The limitation of this study was that in clinical ie testing of the hindfoot using the AA, movements are mostly a combination of the ROM of the subtalar joint and the medial/lateral soft tissue tension [9]. Therefore, the ie testing results in this or any other study do not show the laxity of ligaments or ROM of the subtalar joint separately, but rather as a combination of both. However, because the results from the ie testing showed values comparable to the literature of patients with a flexible subtalar joint, it can be assumed that in this study cohort, preoperatively, patients did not present with significantly reduced ROM of the subtalar joint [15]. Future studies could report ROM of the subtalar joint and ankle ligamentous stability separately by examining these movements with an image intensifier.

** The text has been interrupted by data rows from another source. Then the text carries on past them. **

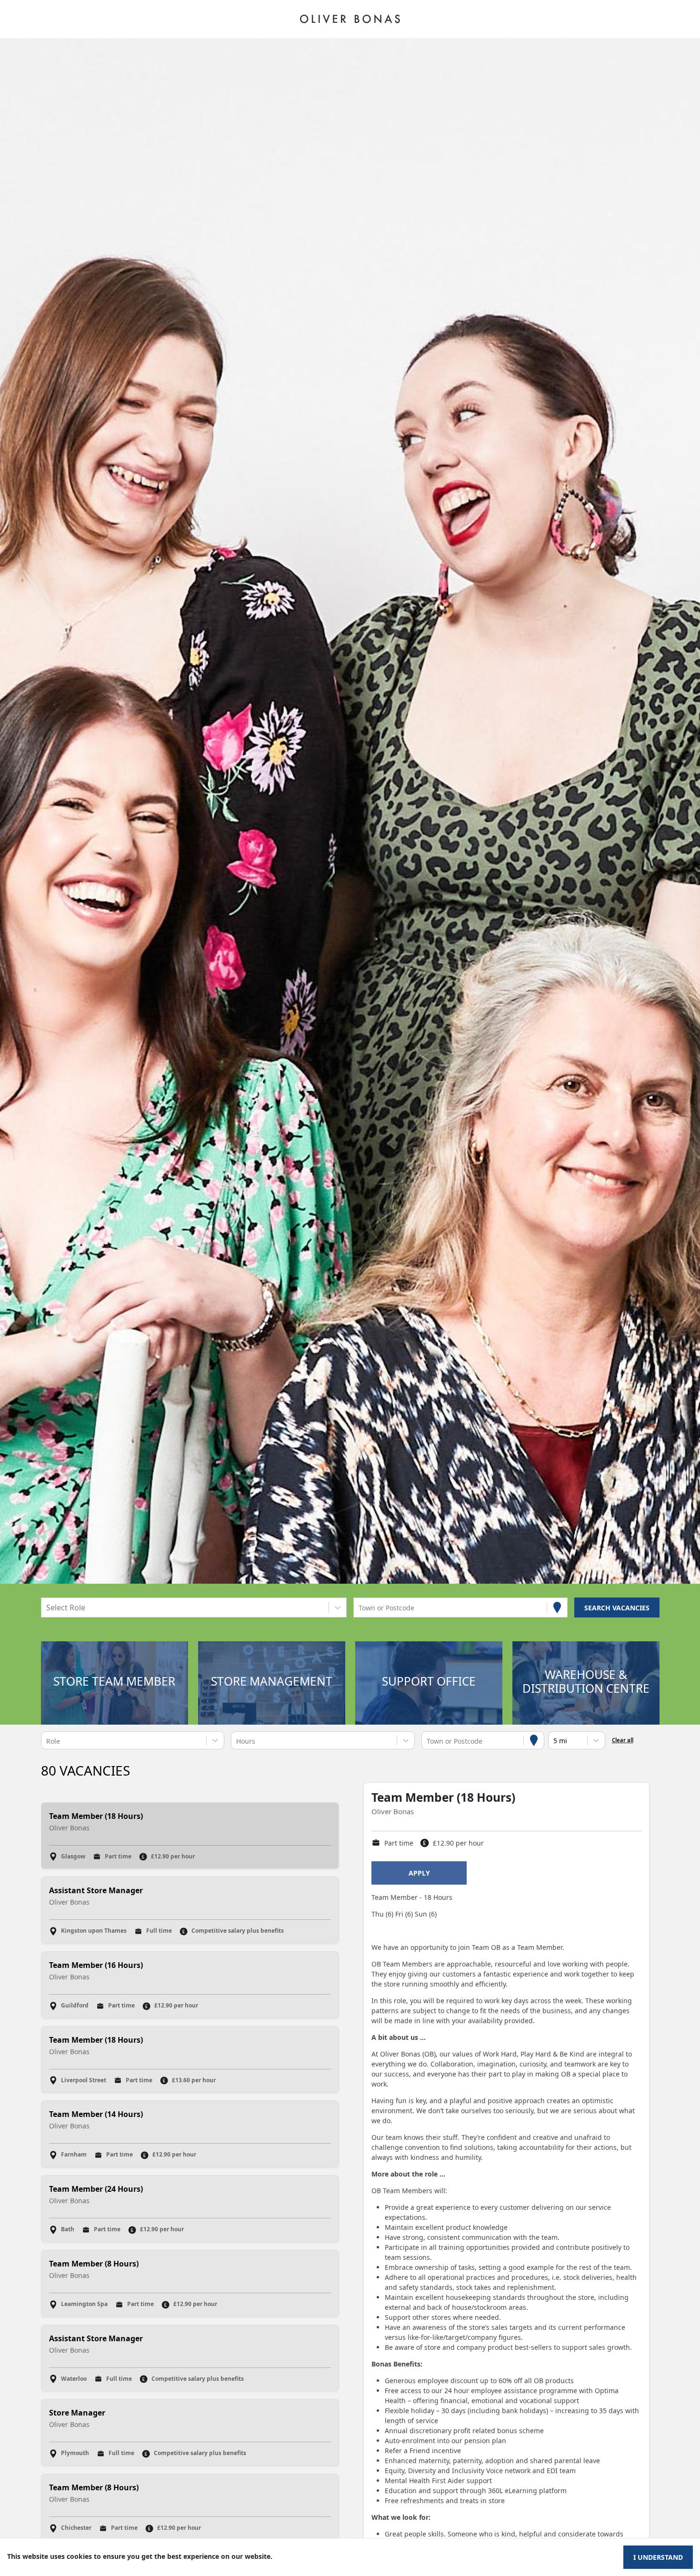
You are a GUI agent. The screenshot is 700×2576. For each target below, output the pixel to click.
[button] (114, 1683)
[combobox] (47, 1608)
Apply (419, 1872)
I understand (658, 2557)
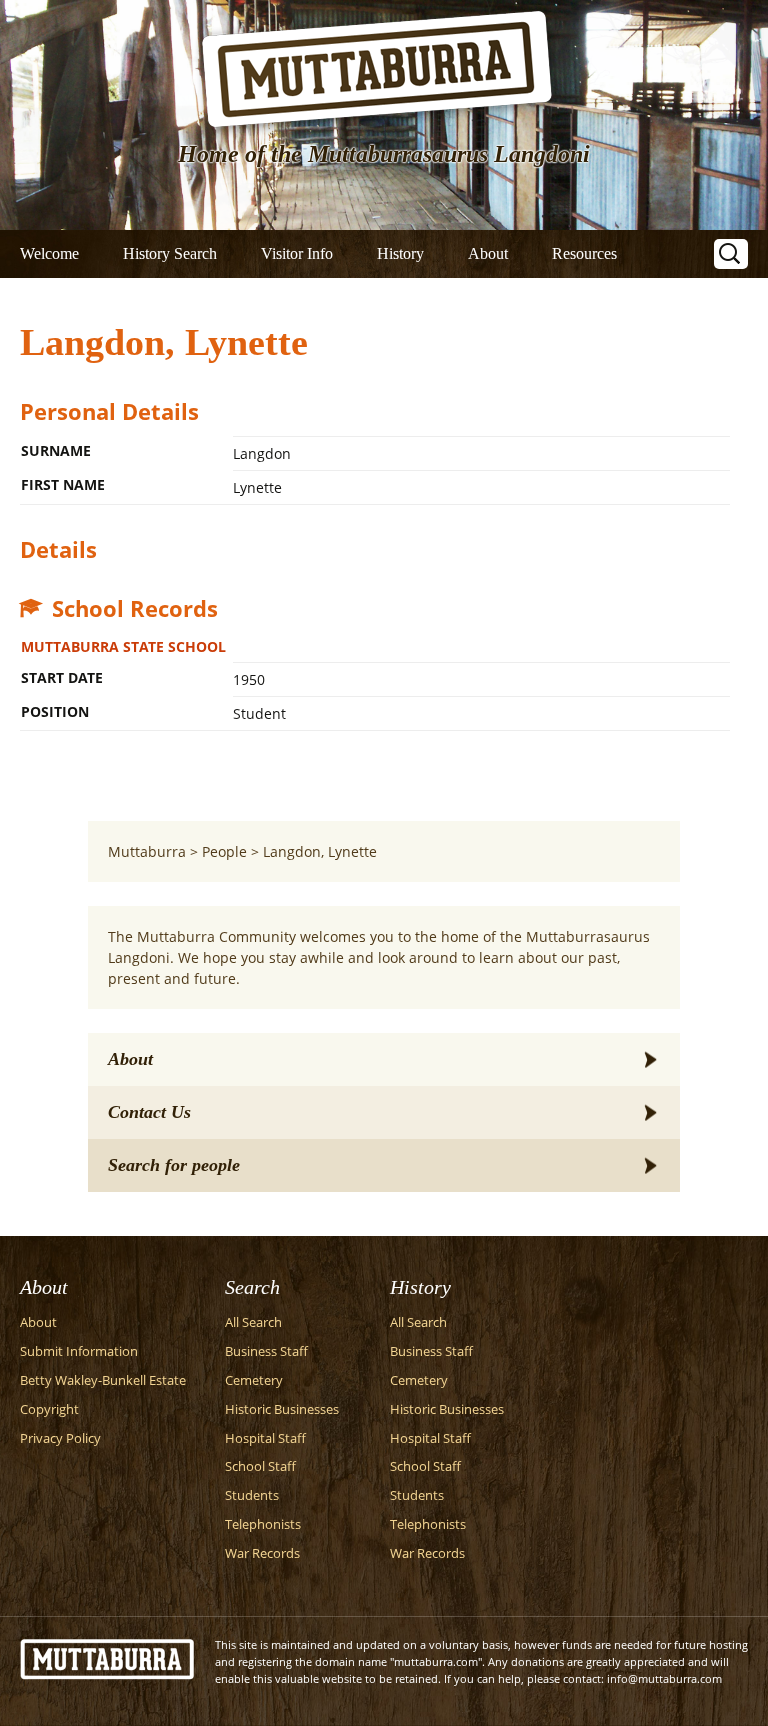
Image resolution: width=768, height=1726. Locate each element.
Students (252, 1495)
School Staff (260, 1466)
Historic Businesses (282, 1409)
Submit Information (79, 1351)
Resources (584, 253)
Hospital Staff (265, 1438)
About (488, 253)
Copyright (49, 1409)
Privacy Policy (60, 1438)
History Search (170, 253)
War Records (262, 1553)
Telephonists (263, 1524)
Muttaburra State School (123, 646)
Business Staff (266, 1351)
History (400, 253)
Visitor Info (297, 253)
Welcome (49, 253)
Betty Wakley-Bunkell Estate (103, 1380)
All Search (253, 1322)
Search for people (174, 1165)
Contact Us (149, 1112)
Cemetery (254, 1380)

The results from this study are an important starting point for future research on the interaction between frontal knee deformities and the correction thereof. It has yet to be elucidated why TKA can induce ankle pain. Although the mTFA did not significantly correlate with inversion or eversion, higher grades of both varus and valgus deformities showed a tendency toward increased eversion and decreased inversion. The main reason this study could not detect ligamentous instabilities at the ankle joint can probably be attributed to a functioning subtalar joint, which neutralises forces on ligament tension at the ankle joint. Therefore, clinical examination before TKA should address the ankle joint complex to detect a reduced ROM of the subtalar joint, which can be treated by physiotherapy.

Conclusion

This study could not confirm that high-grade frontal knee deformities were associated with ligamentous instabilities at the ankle joint or a fixed ROM of the subtalar joint. A horizontally aligned tibia plafond was associated with an increased posterior translation of the talus.